« La résistance. Tu entends ? dit encore Gerbier. Endors-toi avec ce mot dans la tête. Il est le plus beau, en ce temps, de toute la langue française. » Ces mots de Kessel dans L’Armée des ombres pourraient être ceux de Bernard-Henri Lévy tant, dans son dernier documentaire, il loue, porté comme à chaque fois qu’il filme ou qu’il écrit, par le souffle profond de la liberté, la puissance d’humanisme teintée d’insoutenable amertume de la résistance ukrainienne au nouvel ogre de Moscou.
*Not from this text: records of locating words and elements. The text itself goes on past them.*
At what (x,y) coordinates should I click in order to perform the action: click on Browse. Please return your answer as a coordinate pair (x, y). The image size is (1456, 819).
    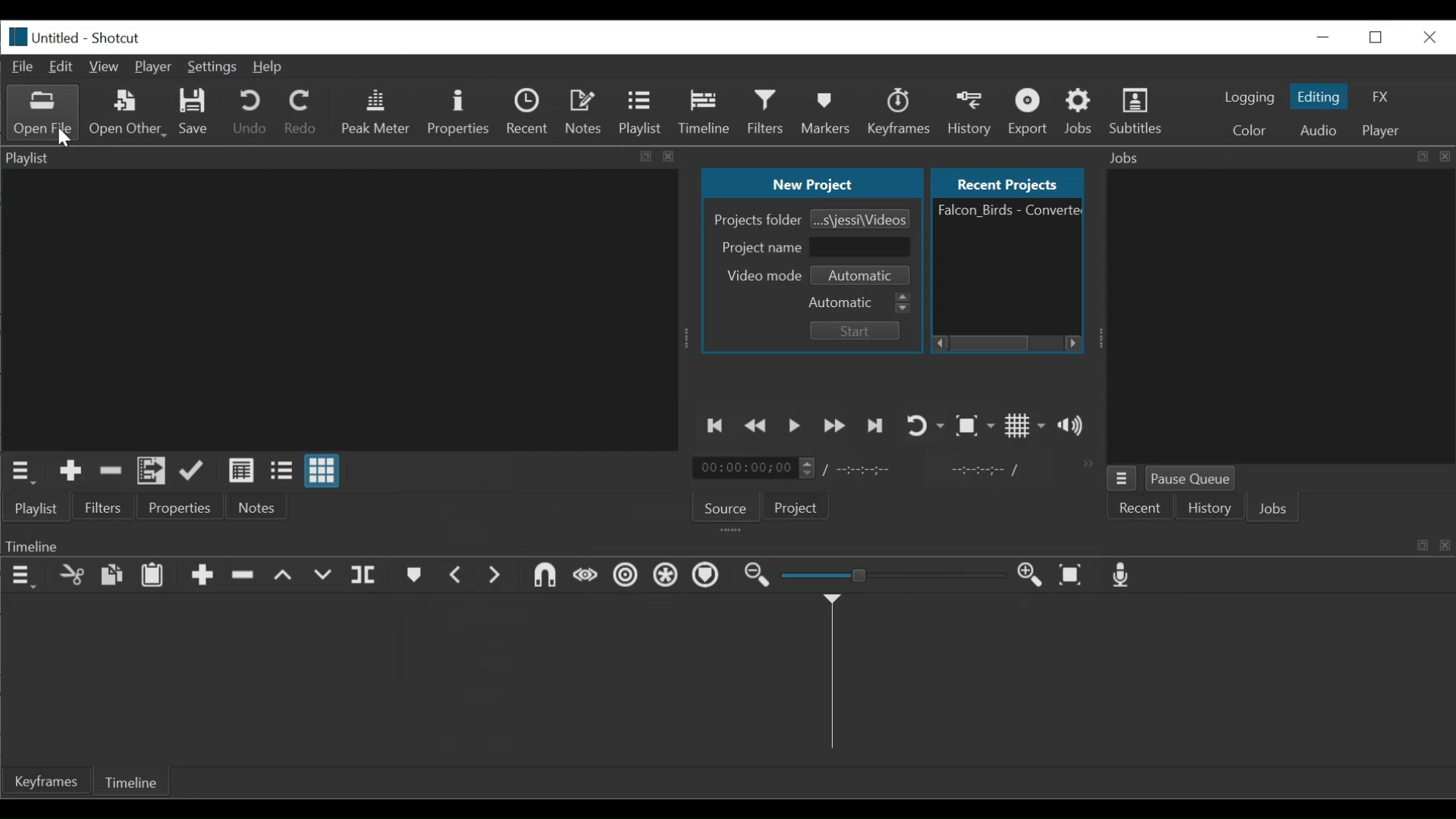
    Looking at the image, I should click on (865, 219). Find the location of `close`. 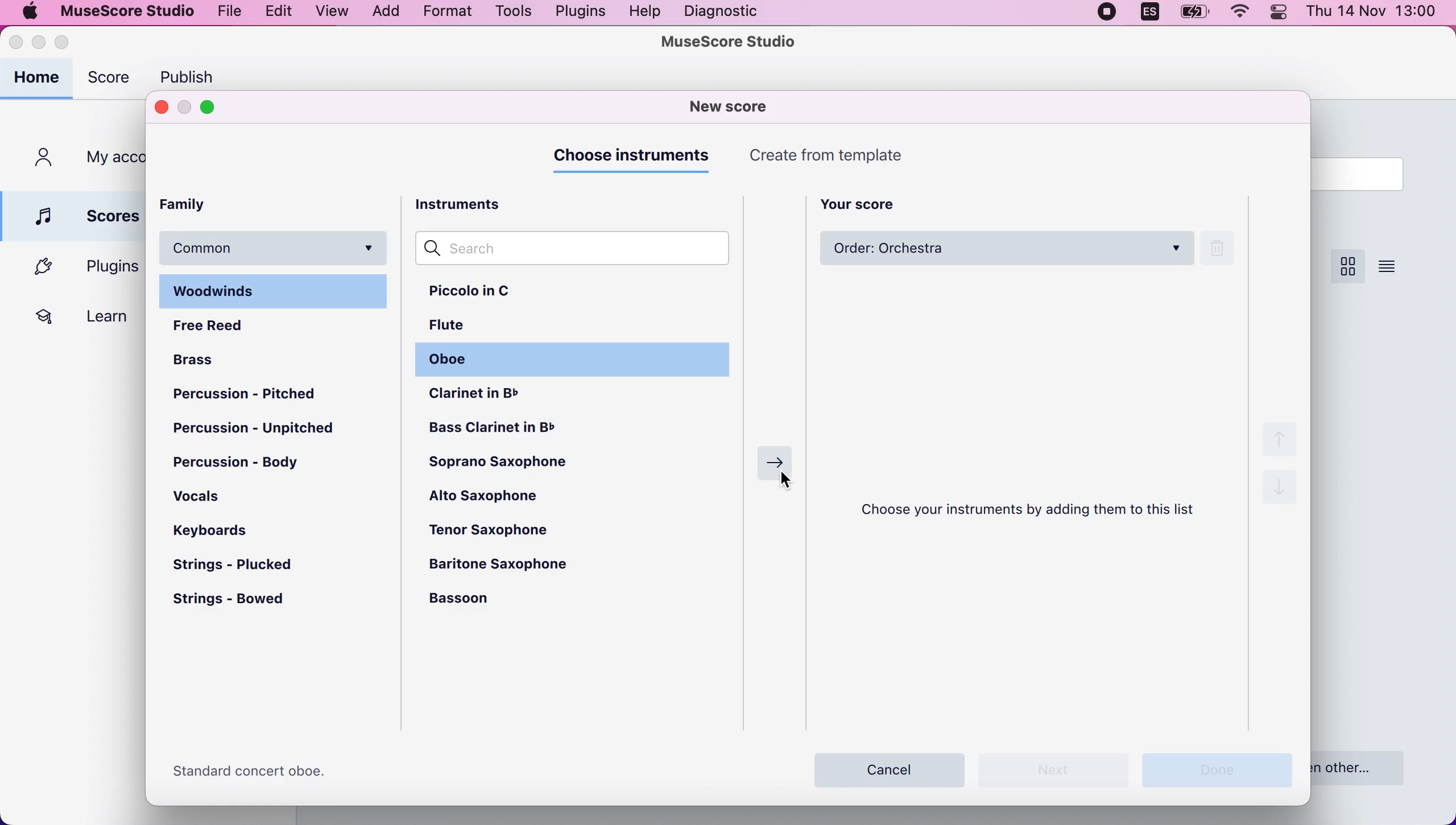

close is located at coordinates (161, 108). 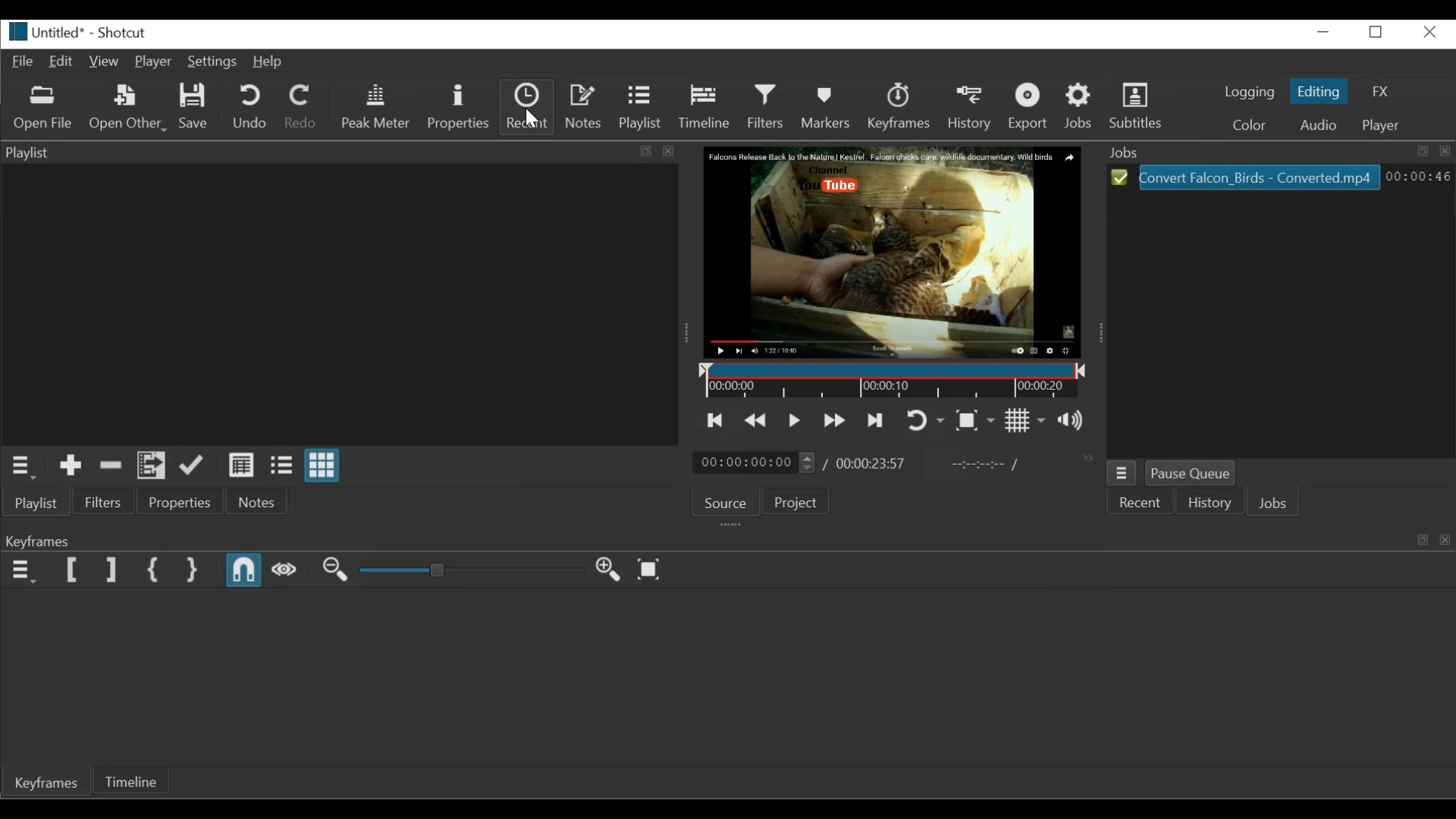 What do you see at coordinates (1253, 93) in the screenshot?
I see `logging` at bounding box center [1253, 93]. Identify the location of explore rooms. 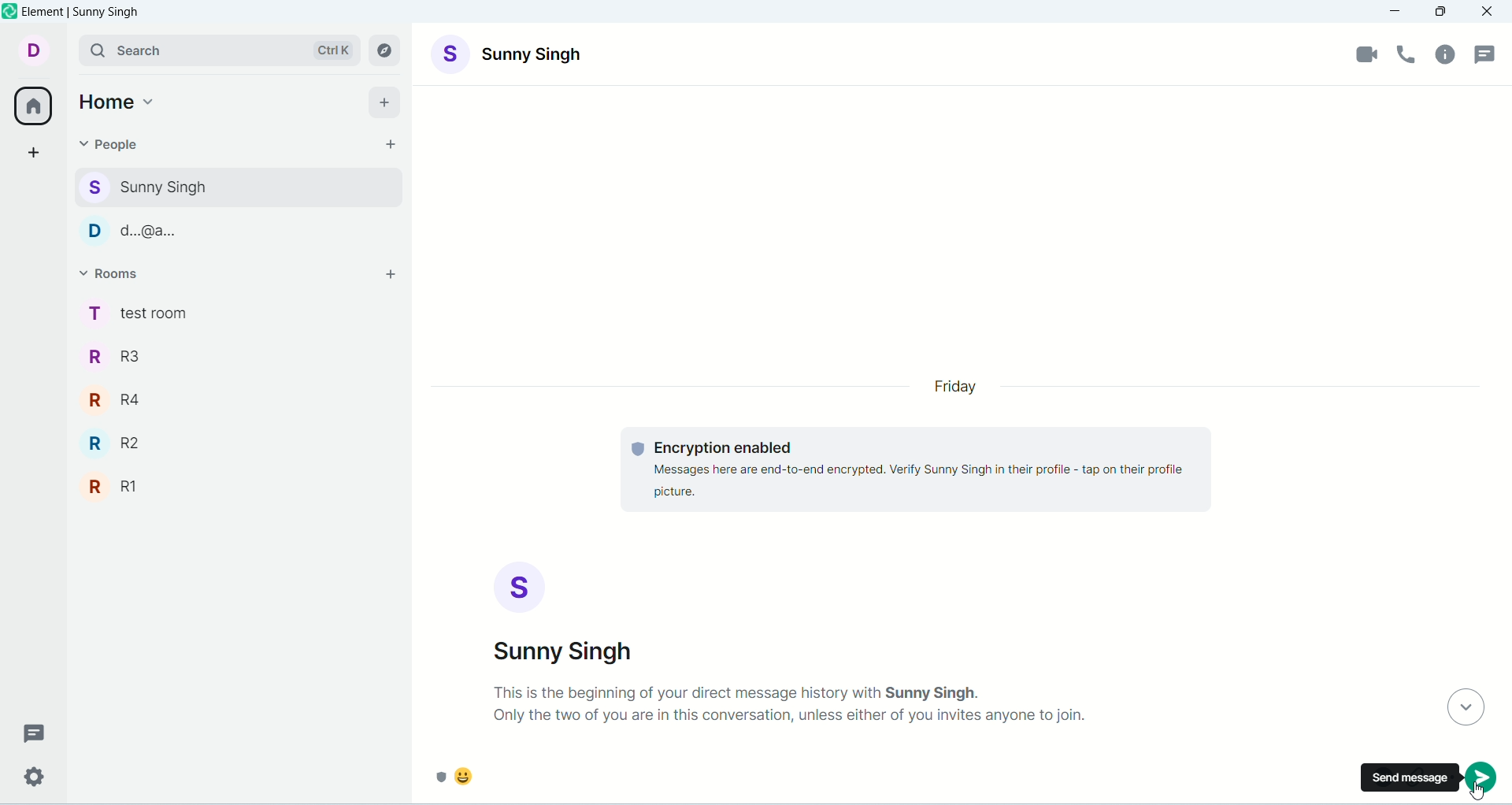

Avec Slava Ukraini, peut-être le meilleur film qu’il ait jamais réalisé, il nous plonge au cœur de cette guerre absolue. Chaque minute de ces images inédites nous la restitue dans sa vérité : abjecte, incompréhensible, impossible à perdre, sauf à ouvrir le flanc à une escalade dramatique pour tous.

Les immeubles éventrés, les sols sentant le sang qui a tourné, les larmes et les témoignages arrachant le cœur devant tant de violence, tant d’anachronismes, tant d’irrationalité. Les bombes qui explosent à deux pas, les drones qui menacent de leur bourdonnement de mort, les salles de torture, les tranchées semblables à celles de la première guerre mondiale.

Les villes, même libérées, portant toutes les cicatrices béantes du mal. De Kiev à Kharkiv, d’Izioum à Zaporijia, d’Ouman à Lyman, la désolation se marie à cette espérance si particulière qui se nomme résistance. Le documentaire montre de l’intérieur la terreur et l’acharnement vécus à nos portes autant que la détermination du valeureux peuple ukrainien, ce nouveau « peuple de Valmy », ce peuple en armes, ce peuple debout également pour nous.

Gravité solennelle

Avec un courage physique qui devrait faire taire tous les idiots moqueurs, avec la puissance conceptuelle et empathique de ceux qui vivent dans leur chair ce qu’est la fraternité humaine, avec aussi la gravité solennelle du Paul Valéry de La crise de l’esprit, celui qui écrivait en 1919 « Nous autres, civilisations, nous savons maintenant que nous sommes mortelles », BHL nous montre le vrai visage de ce que Poutine fait subir à ce peuple et la capacité suscitant l’admiration de ce dernier à lui tenir tête.

Personne ne doit manquer ce film : adolescents, aînés, ceux qui adhèrent à la défense de la liberté, ceux qui se laissent encore berner par la propagande. Personne ne doit manquer cet hommage bouleversant au « courage des combattants » et à « la dignité des victimes ». Personne ne doit manquer cette petite fille évoquant Alexandre Dumas dans un regard bleu d’intelligence et d’espoir qui hantera longtemps le spectateur.